»»

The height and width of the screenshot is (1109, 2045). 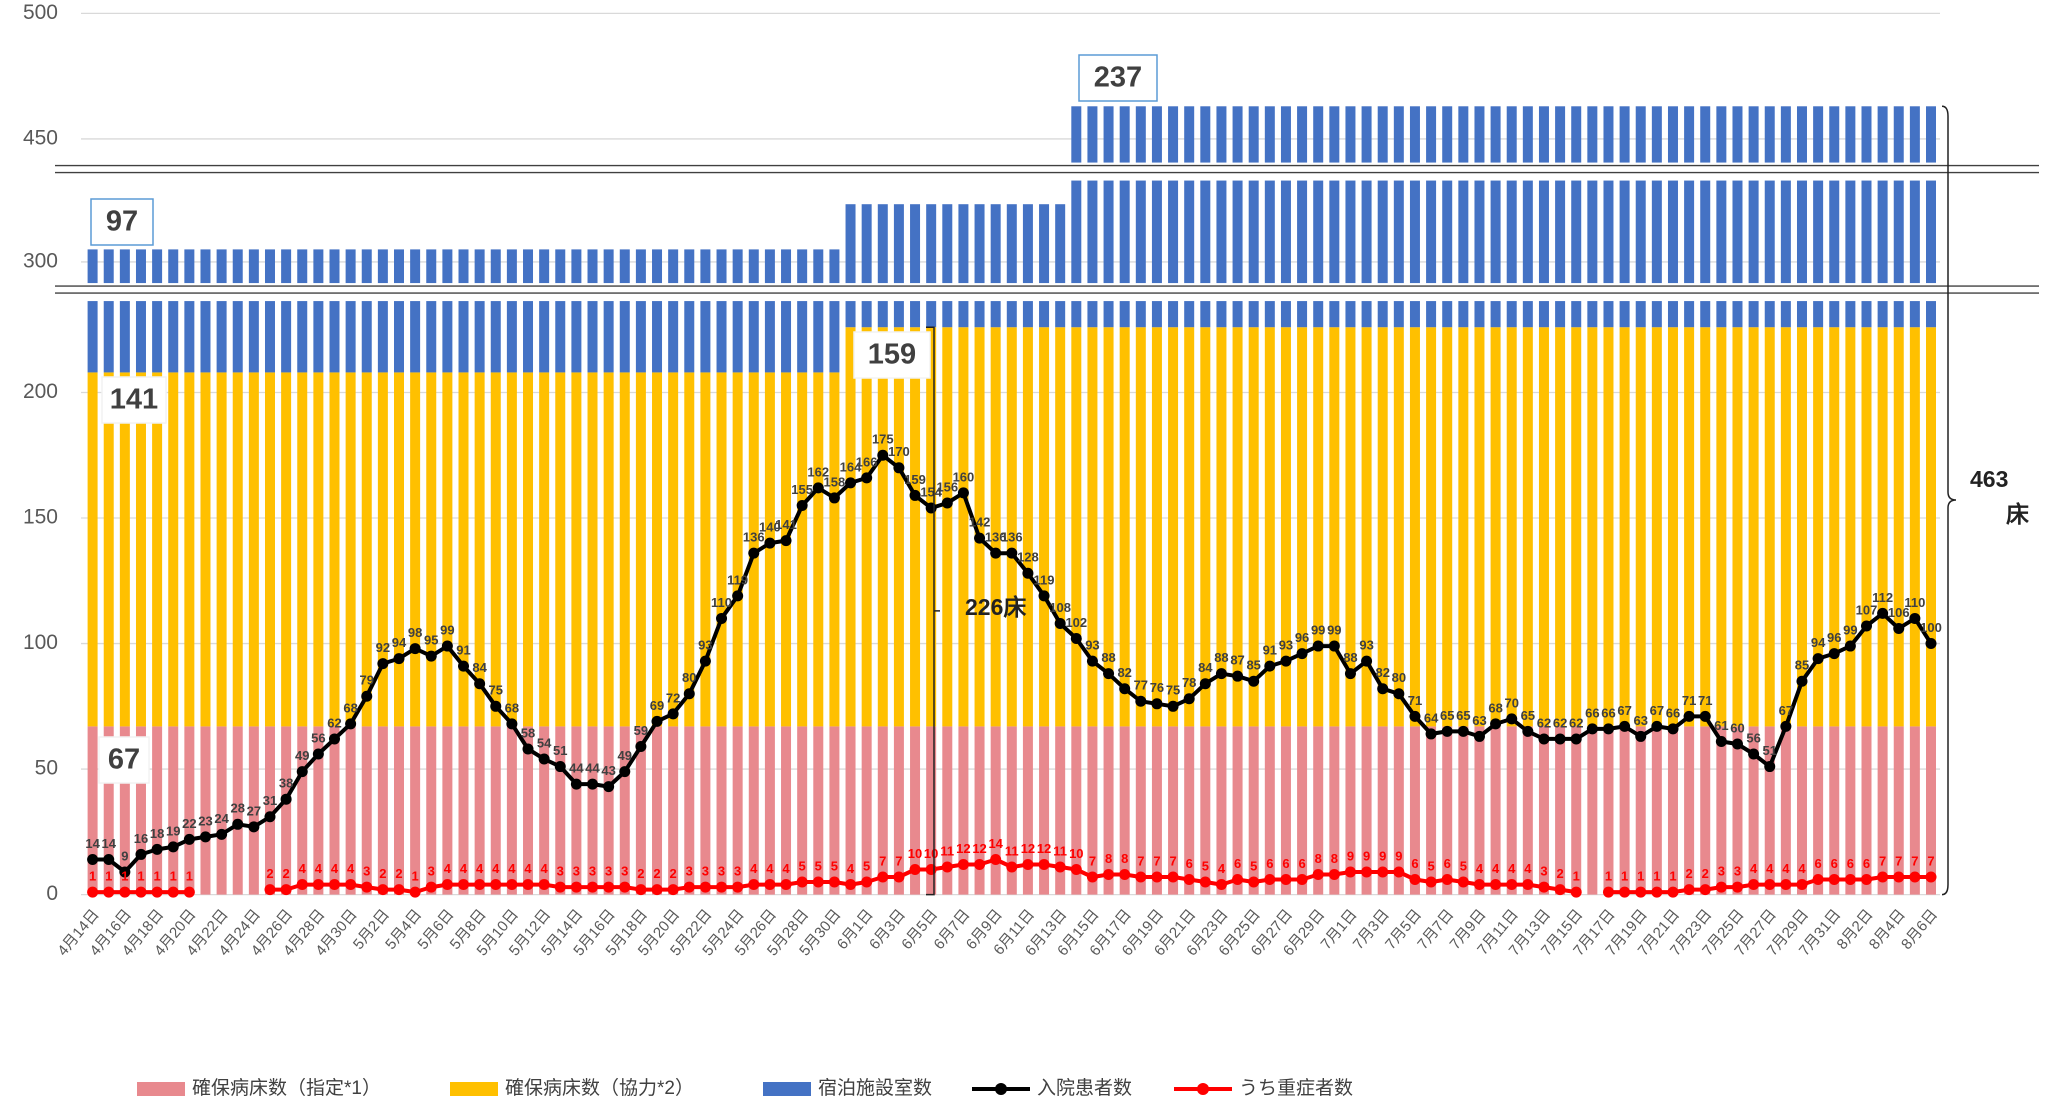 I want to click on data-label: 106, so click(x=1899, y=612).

««
»»

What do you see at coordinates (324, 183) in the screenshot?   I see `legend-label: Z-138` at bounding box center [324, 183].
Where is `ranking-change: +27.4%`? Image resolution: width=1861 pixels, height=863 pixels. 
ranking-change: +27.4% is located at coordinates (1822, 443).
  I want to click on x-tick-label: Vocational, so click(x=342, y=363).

««

Rewrite the lines from the one containing "What do you" down to the one containing "I want to click on x-tick-label: Vocational, so", replacing "pixels" with "px" and leaving everything else as it is.

■ **RESPONSE TO THIS TASK**:
What do you see at coordinates (324, 183) in the screenshot?   I see `legend-label: Z-138` at bounding box center [324, 183].
Where is `ranking-change: +27.4%`? Image resolution: width=1861 px, height=863 px. 
ranking-change: +27.4% is located at coordinates (1822, 443).
  I want to click on x-tick-label: Vocational, so click(x=342, y=363).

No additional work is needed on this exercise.